● **AANGELEVERDE TEKST**:
::::::
Ian Anderson werd er na het uitbrengen van de uitstekende lp “Aqualung” van ‘zijn’ Jethro Tull bijna van beschuldigd een progressief concept album te hebben gemaakt. Anderson ontkende dit in alle toonaarden en was wars van deze in zijn ogen hoogdravende interessant doenerij, waaraan anders bands zich in zijn ogen schuldig maakten. Van de weeromstuit wilde hij een soort parodie op een concept-album maken. Hij zei er zelf dit over: “I’ll give you the mother of all concept albums”. En zo componeerde hij “Thick As A Brick” in 1972, dat ironisch genoeg een absolute klassieker in dit genre zou worden.
Het was in die tijd niet ongebruikelijk om ellenlang nummers te maken die tot wel een hele plaatkant in beslag namen. Anderson ging bij zijn oekaze helemaal over de top en ook dit fenomeen nam hij op de hak door Thick As A Brick als één nummer te schrijven. Alleen de bekende praktische beperkingen van de lp noodzaakten hem halverwege een break in te lassen.
Bijna even legendarisch als het muziekstuk zelf is de verpakking. De originele hoes werd gepresenteerd als een krant (The St. Cleves Chronical) die kon worden opengevouwen tot een twaalf pagina tellende tabloid. Op die krantenhoes prijkt een afbeelding van de fictieve achtjarige scholier Gerald Bostock die een humoristisch gedicht over ‘de jeugd’ had ingestuurd, met als titel…”Thick As A Brick”. En laat dit gedicht nu precies de tekst van de lp zijn. Om de humor en ironie die in TAAB is verstopt goed te kunnen gebruiken is enige kennis van het werk van Monty Python uit die tijd overigens een pre.
“Thick As A Brick” is een monument in de (prog)rockgeschiedenis. Het hele plaatje – concept, muziek, teksten, hoes, humor, ironie – was voor die tijd grensverleggend en had als ‘progressief’ werkstuk meer kwaliteit in zich dan de nodige ‘serieuze’ progressieve werken waarop het een parodie heette te zijn. Muziek en teksten vragen het nodige van de luisteraar. De totale compositie is complex, maar heeft wel de bekende Jethro Tull elementen rock en folk, terwijl er ook jazz in is verweven. Bepaalde passages komen zo ‘natuurlijk’ en vrij gespeeld over dat ze geïmproviseerd lijken. Helemaal bezijden de waarheid is dit niet, omdat sommige stukken in één take zijn opgenomen.
::::::
● **VERSTREKTE GEGEVENS**:
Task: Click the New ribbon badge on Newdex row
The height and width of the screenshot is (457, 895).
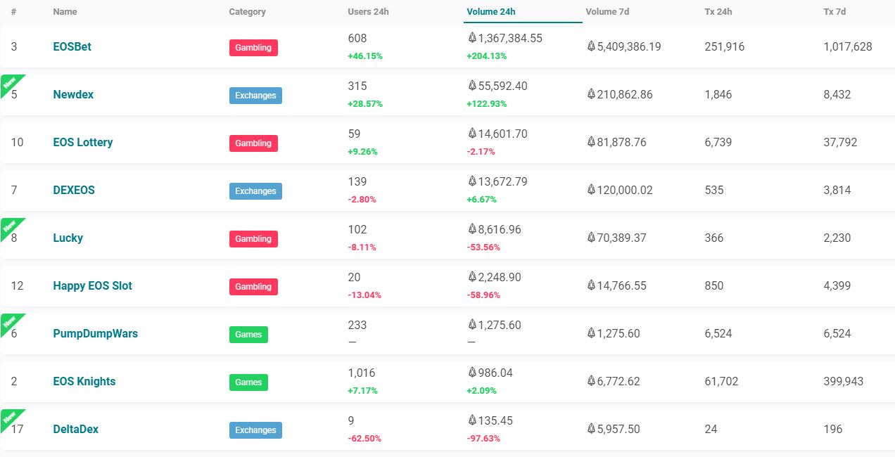Action: [x=10, y=83]
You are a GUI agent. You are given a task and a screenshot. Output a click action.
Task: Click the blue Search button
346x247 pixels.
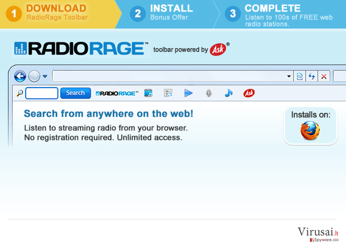pyautogui.click(x=76, y=93)
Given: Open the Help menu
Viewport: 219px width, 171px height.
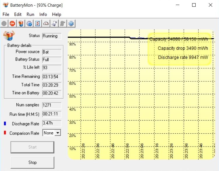Looking at the screenshot, I should coord(57,14).
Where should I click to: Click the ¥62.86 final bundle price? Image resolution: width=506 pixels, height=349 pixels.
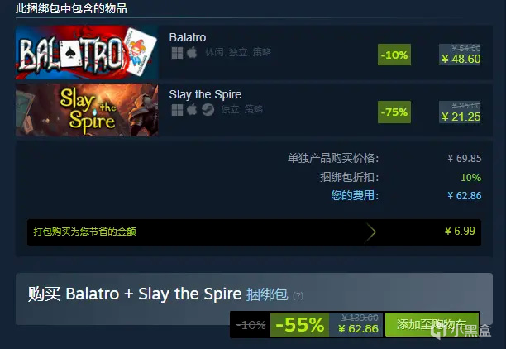(x=358, y=328)
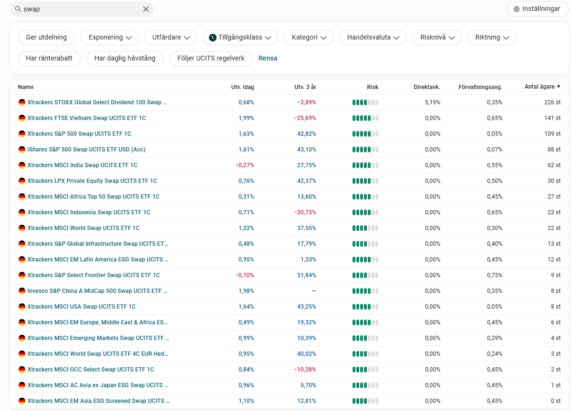Viewport: 571px width, 411px height.
Task: Click the flag icon beside Invesco S&P China A
Action: pyautogui.click(x=21, y=291)
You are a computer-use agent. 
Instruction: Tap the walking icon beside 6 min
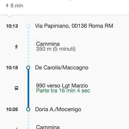pyautogui.click(x=7, y=5)
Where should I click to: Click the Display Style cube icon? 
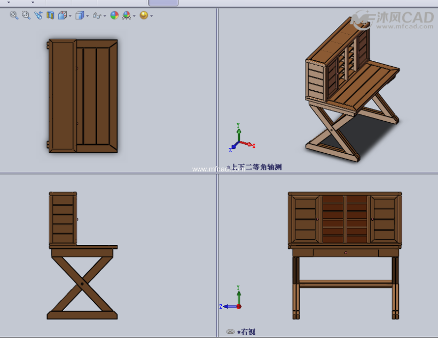click(x=80, y=15)
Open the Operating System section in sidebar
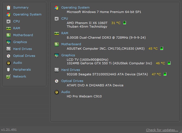Viewport: 182px width, 133px height. coord(27,14)
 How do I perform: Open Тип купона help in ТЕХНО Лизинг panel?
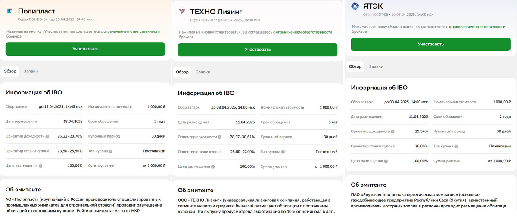283,152
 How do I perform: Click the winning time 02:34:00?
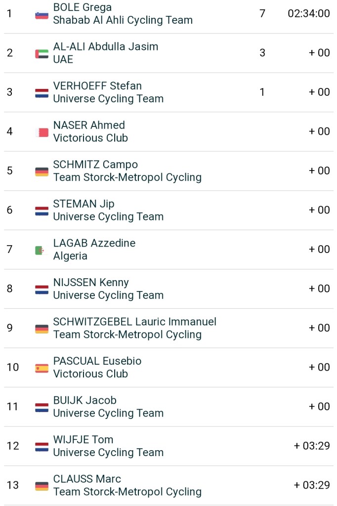tap(308, 13)
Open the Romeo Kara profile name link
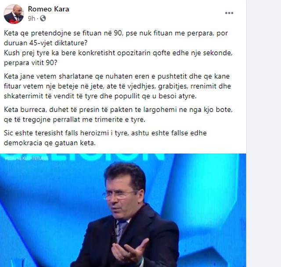Screen dimensions: 281x267 (x=48, y=9)
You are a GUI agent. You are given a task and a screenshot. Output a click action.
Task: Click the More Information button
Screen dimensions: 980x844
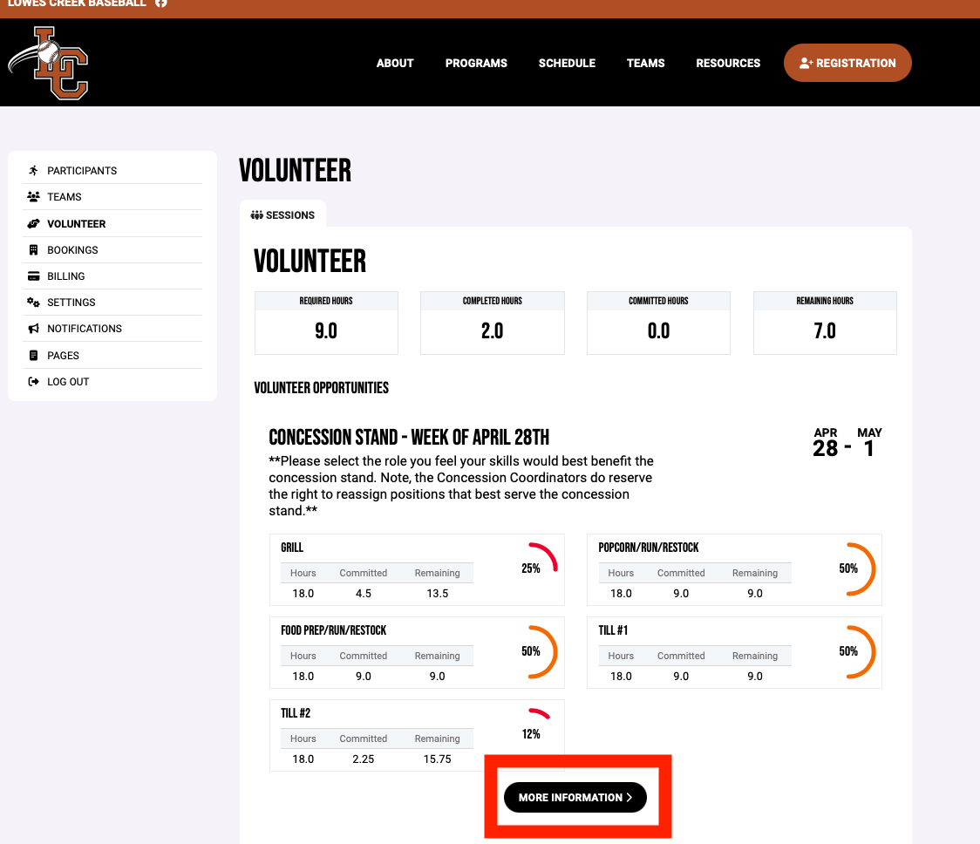tap(575, 798)
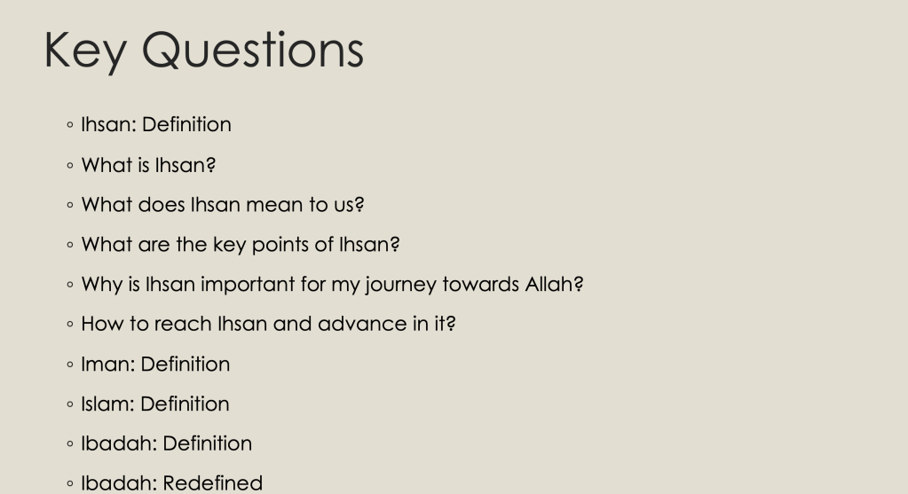This screenshot has width=908, height=494.
Task: Click the "Key Questions" slide title
Action: point(203,51)
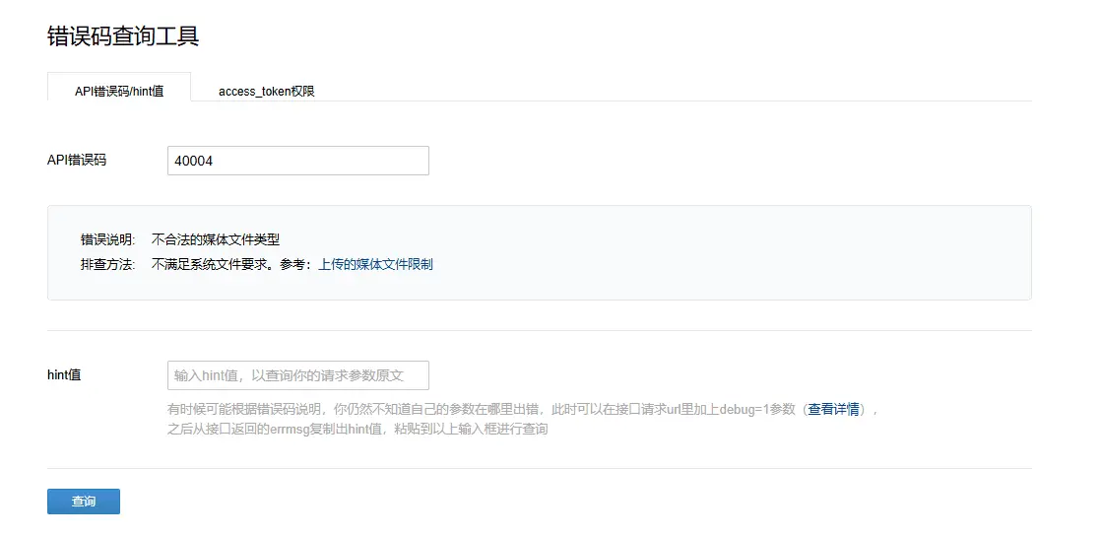
Task: Follow the 查看详情 link
Action: pos(833,409)
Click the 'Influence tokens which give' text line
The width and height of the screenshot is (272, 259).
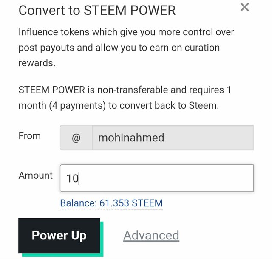tap(126, 32)
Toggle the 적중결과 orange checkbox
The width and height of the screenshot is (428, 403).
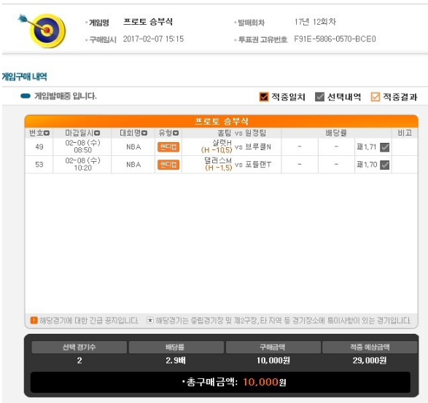click(x=376, y=97)
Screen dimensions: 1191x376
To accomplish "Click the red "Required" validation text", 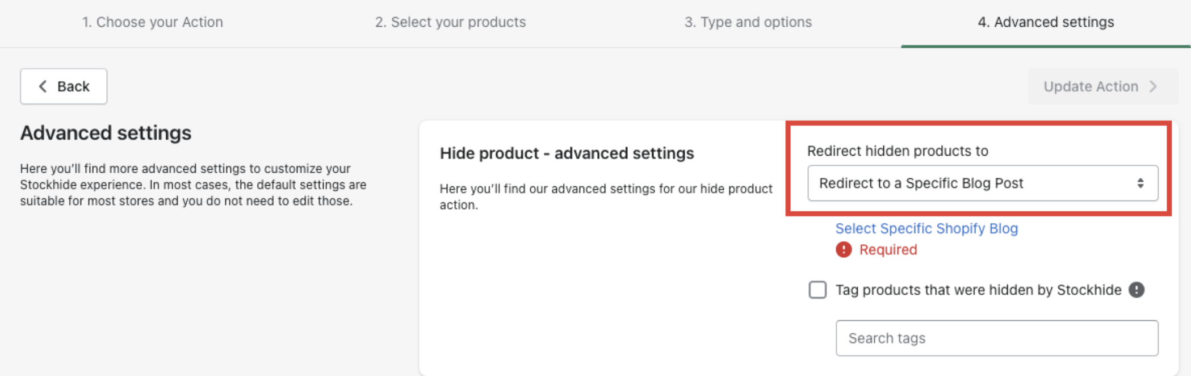I will [888, 250].
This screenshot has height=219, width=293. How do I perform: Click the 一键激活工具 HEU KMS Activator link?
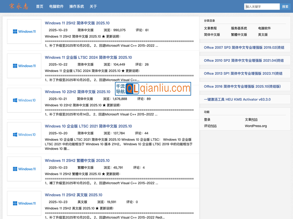click(237, 99)
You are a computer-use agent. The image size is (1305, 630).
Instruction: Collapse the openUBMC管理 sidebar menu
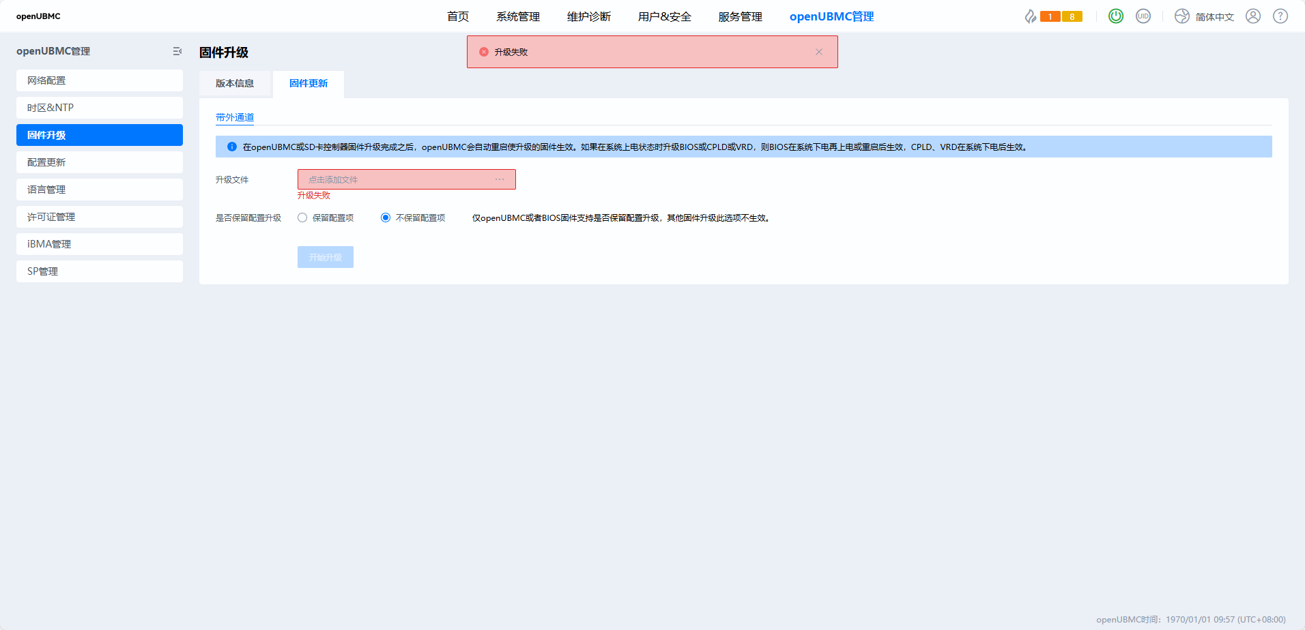[x=177, y=51]
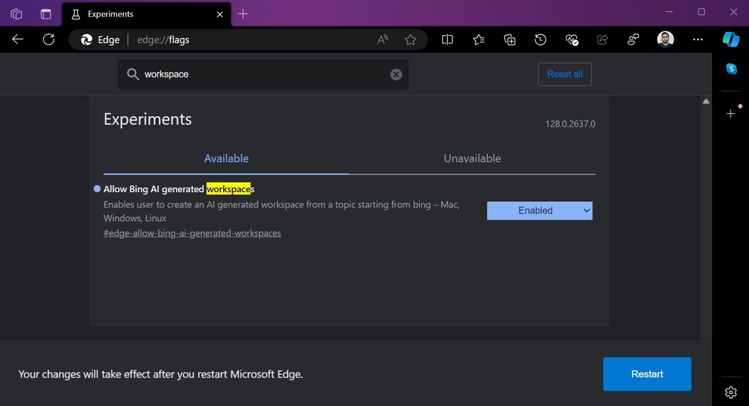Screen dimensions: 749x406
Task: Open Tab actions menu icon
Action: click(45, 14)
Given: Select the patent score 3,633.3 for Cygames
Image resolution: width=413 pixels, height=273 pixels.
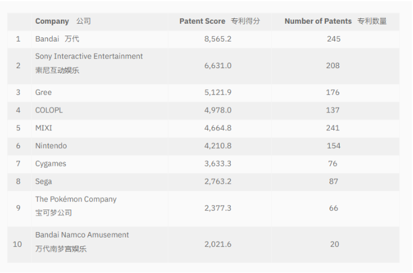Looking at the screenshot, I should click(218, 163).
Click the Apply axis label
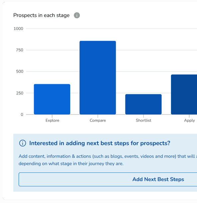The height and width of the screenshot is (203, 197). [189, 120]
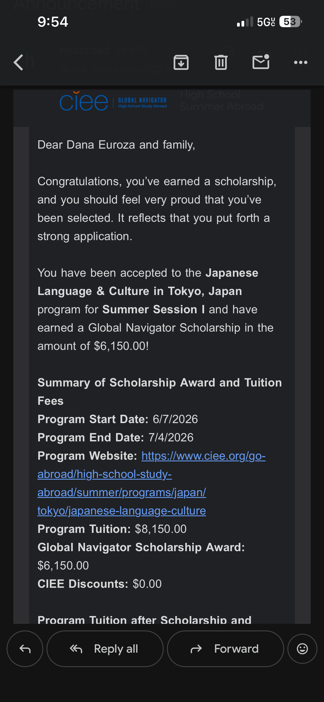Delete the email using the trash icon
The height and width of the screenshot is (702, 324).
221,62
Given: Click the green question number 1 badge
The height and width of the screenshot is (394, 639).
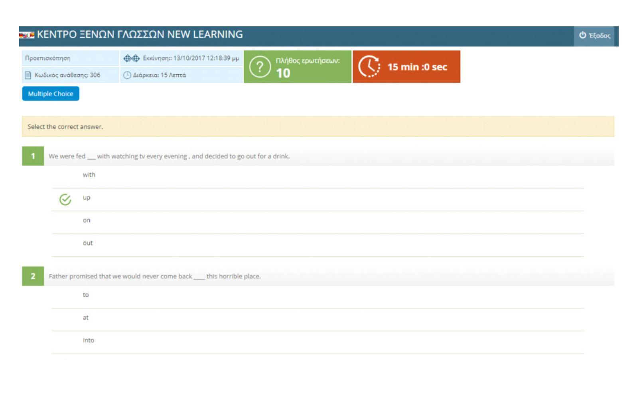Looking at the screenshot, I should pos(33,156).
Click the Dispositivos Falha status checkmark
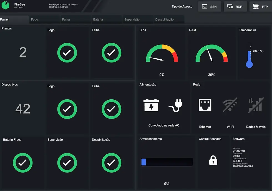 (x=111, y=109)
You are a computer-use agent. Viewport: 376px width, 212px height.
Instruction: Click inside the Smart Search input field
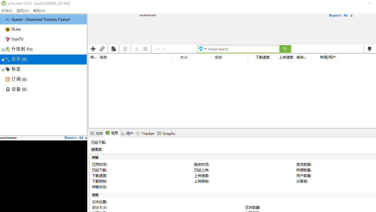click(244, 49)
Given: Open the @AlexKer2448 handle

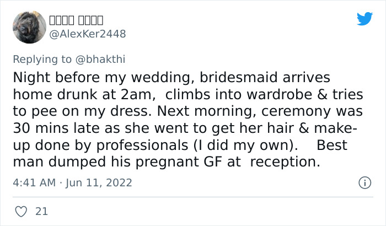Looking at the screenshot, I should tap(87, 34).
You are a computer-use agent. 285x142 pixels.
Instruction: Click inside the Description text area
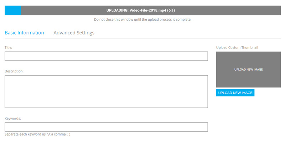[x=106, y=92]
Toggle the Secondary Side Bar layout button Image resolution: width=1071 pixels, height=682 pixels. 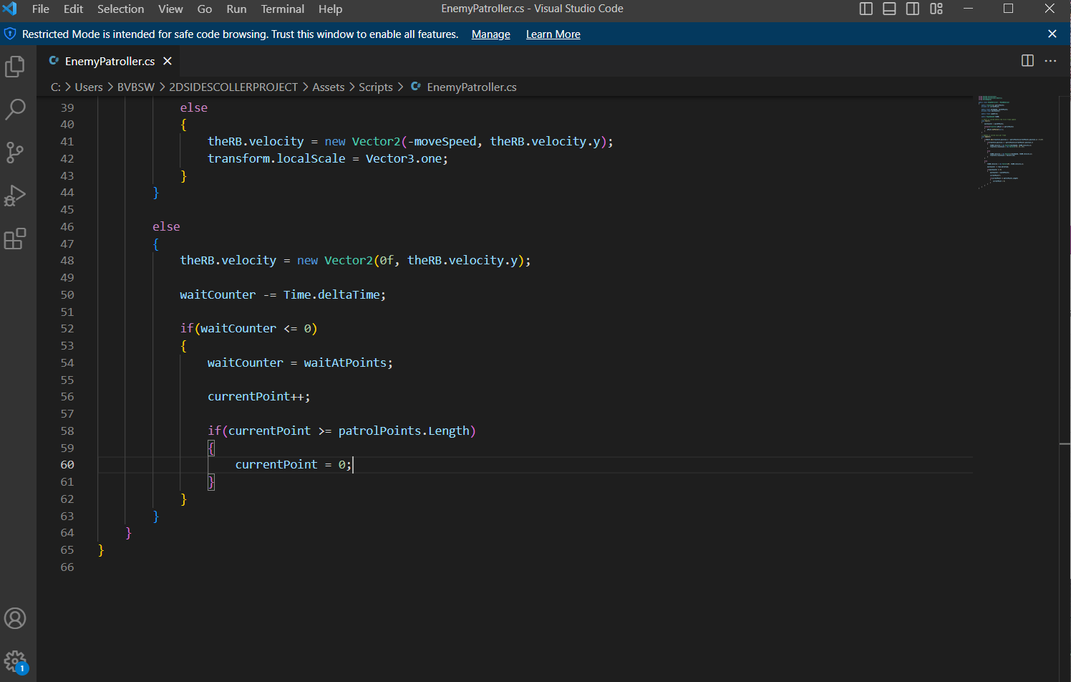click(913, 9)
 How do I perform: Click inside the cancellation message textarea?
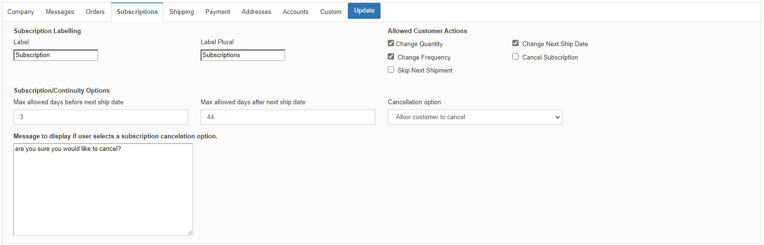point(103,189)
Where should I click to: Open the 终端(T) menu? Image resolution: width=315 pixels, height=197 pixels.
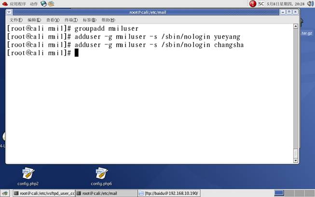pyautogui.click(x=71, y=20)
::::::
● **OPDRACHT A**:
Beantwoord de volgende vragen over de tekst over "Thick As A Brick":
(i) In welk jaar componeerde Ian Anderson "Thick As A Brick"?
(ii) Als welke krant werd de originele hoes gepresenteerd?
(iii) Hoe oud is de fictieve scholier Gerald Bostock?
● **OPDRACHT B**: Schrijf een vervolg op de tekst over "Thick As A Brick", aansluitend op de laatste zin ervan.
De items zijn voor deze opdrachten niet nodig.

● **ANTWOORD A**:
(i) In 1972.
(ii) Als The St. Cleves Chronical.
(iii) Acht jaar.

● **ANTWOORD B**:
Rustige stukken met akoestische gitaar, zang en fluit worden afgewisseld met behoorlijk stevige rock, met een hoofdrol voor het soms scherpe en agressieve gitaarspel van Martin Barre. John Evan zorgt voor een voor Tull aanzienlijke hoeveelheid toetsenspel, dat sterk bijdraagt aan het progressieve karakter van het geheel. Alom aanwezig is de maker van dit alles Ian Anderson met zijn karakteristieke stemgeluid, akoestische gitaarspel en zijn handelswerk bij uitstek: de dwarsfluit. Het bijna drie kwartier durende epos is een aaneenschakeling van tempo- en sfeerwisselingen en is opgebouwd uit diverse thema’s die steeds in variaties terugkeren. Het zou als een minpuntje kunnen worden aangemerkt, dat dit iets teveel van het goede is. Dat kan zijn maar er gebeurt zoveel en de passages vloeien zo goed in elkaar over dat de verveling geen kans krijgt toe te slaan. Ik geef maar een paar voorbeelden. Een uitsponnen rockgitaarsolo, de plotseling opduikende viool, een heerlijk melodieus miniatuurtje van akoestische gitaar, fluit en ondersteunend orgelwerk klinken heerlijk. Maar ook een geprononceerde basgitaar, staccato geslagen drums en een orkest dat uit het niets zijn opwachting maakt zorgen voor de broodnodige variatie.
Een veertigste verjaardagseditie, een recente succesvolle tour rond dit opus en het uitbrengen van een vervolg – “Thcik As A Brick 2” – door Anderson, lijken de tijdloosheid ervan te willen onderstrepen. Maar dat heeft de oerversie helemaal niet nodig. Nog altijd staat Thick als een uit solide bakstenen opgebouwd huis.